Few states in the USA can boast of a sports history as proud as Texas. Texas teams and athletes rank near the top of the nation in their respective sports at all levels of competition. Even professional teams from other regions find a disproportionate number of their athletes hail from Texas itself or from a Texas college. Even the small schools in Texas can produce athletes who absolutely dominate their sport, such as Texas Tech’s own Wes Welker. That’s not even accounting for the long storied history of the Dallas Cowboys, or the recent surge of the Houston Texans. Outside of football, this trend continues with the Dallas Mavericks, the Texas Rangers, and the Dallas Stars.
Professional and college sports teams in Texas have their own sports medicine and training staffers to help them deal with injuries and rehab for their players. To an amateur athlete in Texas, sports medicine can be a bit of a mystery.
The truth about sports is that even though they can be great for your body, injuries are practically a given. This is true even with non-obvious sports. Football and wrestling stand out as obvious sports for injury, but they are far from the only way someone can incur the need for Texas sports medicine. Golfers and tennis players suffer repetitive motion strain that can cause very real pain, and recreational runners can injure themselves on rough ground. Texas sports medicine is as integral a part of sports as competition itself.
This mystery is compounded by the human tendency to play doctor and assume you know more about medicine than you do. It’s hard for a high school student or parent to know the difference between an ankle sprain and a high ankle sprain. Nor do many know the effects either injury could have on an athlete’s career in sports.

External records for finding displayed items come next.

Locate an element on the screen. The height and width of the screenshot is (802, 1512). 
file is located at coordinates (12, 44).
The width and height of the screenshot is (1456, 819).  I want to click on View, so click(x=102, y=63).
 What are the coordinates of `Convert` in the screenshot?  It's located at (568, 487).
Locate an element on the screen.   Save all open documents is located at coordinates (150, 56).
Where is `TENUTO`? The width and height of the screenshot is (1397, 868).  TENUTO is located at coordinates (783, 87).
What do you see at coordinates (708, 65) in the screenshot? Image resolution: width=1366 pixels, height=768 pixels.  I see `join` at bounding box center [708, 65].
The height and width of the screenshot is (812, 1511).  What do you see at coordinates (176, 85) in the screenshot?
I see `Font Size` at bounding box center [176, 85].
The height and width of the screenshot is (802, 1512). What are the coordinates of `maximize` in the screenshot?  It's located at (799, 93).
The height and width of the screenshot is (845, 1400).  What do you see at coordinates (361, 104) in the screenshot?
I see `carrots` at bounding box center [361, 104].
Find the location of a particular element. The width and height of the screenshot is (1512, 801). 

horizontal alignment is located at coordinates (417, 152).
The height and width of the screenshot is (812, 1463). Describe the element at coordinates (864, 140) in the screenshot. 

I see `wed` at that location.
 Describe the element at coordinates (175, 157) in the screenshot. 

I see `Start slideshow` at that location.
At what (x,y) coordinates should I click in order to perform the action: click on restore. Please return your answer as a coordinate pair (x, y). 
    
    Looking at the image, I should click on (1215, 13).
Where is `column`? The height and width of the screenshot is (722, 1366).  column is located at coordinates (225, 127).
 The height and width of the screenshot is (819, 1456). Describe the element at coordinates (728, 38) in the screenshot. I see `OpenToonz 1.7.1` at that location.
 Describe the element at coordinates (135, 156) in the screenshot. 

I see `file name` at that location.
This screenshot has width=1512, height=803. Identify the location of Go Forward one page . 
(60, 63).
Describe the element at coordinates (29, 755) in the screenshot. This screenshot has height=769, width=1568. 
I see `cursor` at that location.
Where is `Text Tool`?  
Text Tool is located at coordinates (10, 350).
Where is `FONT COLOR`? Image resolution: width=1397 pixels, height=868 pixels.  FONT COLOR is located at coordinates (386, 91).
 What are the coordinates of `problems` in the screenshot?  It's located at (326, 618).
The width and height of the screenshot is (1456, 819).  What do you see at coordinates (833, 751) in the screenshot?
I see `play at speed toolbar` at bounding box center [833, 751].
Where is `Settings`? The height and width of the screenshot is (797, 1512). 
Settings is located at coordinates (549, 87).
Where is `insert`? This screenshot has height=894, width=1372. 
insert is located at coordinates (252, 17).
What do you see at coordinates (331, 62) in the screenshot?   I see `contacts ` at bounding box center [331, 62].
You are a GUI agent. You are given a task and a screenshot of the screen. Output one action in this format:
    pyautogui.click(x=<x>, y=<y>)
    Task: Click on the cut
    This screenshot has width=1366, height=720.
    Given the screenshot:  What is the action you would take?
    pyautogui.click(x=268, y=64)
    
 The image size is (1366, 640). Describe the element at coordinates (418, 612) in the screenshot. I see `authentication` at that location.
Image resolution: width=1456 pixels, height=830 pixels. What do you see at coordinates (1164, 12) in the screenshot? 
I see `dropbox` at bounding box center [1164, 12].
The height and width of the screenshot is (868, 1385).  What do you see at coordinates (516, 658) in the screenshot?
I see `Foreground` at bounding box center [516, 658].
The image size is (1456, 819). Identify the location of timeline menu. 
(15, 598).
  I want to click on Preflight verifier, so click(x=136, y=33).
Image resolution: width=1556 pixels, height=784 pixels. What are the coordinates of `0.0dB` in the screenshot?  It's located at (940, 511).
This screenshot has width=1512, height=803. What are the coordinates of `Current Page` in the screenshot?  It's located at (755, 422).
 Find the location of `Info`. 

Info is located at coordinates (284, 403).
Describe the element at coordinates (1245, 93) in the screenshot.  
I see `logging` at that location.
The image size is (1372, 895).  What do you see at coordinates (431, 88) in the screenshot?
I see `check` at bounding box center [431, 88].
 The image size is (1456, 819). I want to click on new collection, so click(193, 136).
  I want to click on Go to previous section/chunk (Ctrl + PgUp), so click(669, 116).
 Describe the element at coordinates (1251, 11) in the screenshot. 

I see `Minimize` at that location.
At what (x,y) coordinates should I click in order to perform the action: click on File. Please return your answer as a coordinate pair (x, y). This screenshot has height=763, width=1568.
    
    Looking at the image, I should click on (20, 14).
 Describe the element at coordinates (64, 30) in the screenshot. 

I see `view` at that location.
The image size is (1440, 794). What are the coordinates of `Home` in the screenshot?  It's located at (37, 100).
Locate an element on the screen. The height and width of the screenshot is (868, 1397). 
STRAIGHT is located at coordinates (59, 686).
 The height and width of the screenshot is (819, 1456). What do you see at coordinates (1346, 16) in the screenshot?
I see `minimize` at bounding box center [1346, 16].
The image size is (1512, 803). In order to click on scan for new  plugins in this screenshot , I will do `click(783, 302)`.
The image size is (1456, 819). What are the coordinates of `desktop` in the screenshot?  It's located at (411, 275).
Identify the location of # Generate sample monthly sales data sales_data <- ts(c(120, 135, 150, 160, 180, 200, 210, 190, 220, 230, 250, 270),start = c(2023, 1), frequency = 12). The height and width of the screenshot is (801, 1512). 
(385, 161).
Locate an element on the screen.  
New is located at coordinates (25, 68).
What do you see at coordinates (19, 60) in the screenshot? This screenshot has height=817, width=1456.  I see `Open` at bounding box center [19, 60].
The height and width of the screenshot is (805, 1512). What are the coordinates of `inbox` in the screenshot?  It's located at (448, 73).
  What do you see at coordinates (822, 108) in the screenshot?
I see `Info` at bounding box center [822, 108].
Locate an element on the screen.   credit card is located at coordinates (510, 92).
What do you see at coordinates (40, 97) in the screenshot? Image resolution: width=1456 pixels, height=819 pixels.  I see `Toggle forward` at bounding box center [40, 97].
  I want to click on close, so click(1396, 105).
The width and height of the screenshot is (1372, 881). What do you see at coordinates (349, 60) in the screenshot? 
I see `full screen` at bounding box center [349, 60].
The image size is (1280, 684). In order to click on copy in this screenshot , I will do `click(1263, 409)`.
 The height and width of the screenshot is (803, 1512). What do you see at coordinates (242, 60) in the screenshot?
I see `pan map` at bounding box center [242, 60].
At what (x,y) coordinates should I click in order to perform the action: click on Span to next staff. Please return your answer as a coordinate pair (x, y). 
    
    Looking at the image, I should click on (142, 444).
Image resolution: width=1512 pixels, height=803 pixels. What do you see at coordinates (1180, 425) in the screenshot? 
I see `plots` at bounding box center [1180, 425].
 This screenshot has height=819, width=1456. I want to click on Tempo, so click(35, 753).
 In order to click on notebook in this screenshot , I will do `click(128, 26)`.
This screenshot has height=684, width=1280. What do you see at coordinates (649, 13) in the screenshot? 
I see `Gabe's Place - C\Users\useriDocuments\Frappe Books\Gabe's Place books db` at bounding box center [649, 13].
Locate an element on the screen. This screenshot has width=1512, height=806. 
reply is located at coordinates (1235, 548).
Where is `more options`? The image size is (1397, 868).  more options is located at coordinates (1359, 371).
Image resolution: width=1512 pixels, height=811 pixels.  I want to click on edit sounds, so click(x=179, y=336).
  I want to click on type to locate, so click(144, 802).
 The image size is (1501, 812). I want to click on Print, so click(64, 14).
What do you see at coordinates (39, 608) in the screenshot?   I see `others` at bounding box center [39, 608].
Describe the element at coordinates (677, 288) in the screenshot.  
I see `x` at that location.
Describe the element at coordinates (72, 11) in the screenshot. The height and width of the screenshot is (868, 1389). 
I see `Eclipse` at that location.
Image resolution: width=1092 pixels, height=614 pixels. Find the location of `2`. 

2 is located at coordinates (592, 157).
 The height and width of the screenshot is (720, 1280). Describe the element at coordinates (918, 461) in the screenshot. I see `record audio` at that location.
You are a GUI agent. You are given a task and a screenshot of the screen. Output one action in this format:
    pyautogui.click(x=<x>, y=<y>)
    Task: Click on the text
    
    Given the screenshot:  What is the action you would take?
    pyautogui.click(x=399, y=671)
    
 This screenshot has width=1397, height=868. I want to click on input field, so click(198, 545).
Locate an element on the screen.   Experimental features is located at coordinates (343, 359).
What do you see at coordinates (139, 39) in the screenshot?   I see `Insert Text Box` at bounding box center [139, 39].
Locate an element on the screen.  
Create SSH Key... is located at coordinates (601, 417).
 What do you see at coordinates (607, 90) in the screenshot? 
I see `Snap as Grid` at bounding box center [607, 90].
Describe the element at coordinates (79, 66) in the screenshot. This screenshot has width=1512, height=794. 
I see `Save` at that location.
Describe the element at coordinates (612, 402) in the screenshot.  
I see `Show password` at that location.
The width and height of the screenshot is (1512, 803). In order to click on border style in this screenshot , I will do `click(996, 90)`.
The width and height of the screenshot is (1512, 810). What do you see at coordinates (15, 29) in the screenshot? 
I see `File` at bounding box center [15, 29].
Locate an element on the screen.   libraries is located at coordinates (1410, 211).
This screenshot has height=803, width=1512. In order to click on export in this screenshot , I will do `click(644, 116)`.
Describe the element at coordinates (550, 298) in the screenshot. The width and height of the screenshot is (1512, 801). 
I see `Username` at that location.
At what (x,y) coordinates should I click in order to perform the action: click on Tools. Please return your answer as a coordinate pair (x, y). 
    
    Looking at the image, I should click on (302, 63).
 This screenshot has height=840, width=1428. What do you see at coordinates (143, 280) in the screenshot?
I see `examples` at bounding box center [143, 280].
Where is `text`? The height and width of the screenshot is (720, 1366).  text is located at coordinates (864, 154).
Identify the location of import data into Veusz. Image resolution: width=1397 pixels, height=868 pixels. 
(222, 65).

The results of mistreatment by a well-intentioned but uninformed amateur can be disastrous, though.
Athletes have a temptation to tough it out and walk it off. And while this temptation and drive can help them play through pain, it can cause them to miss the important medical treatment they need. This can even be made worse if the athlete has the trademark Texas toughness. Even the toughest athletes will sometimes need Texas sports medicine care to continue in their sport of choice.
Orthopedics and Texas sports medicine can even help non-athletes deal with repetitive strain injuries or spinal damage. Rehab can help someone with a torn ACL while going through a walk just as much as it can help the running back who took a tackle at the wrong angle.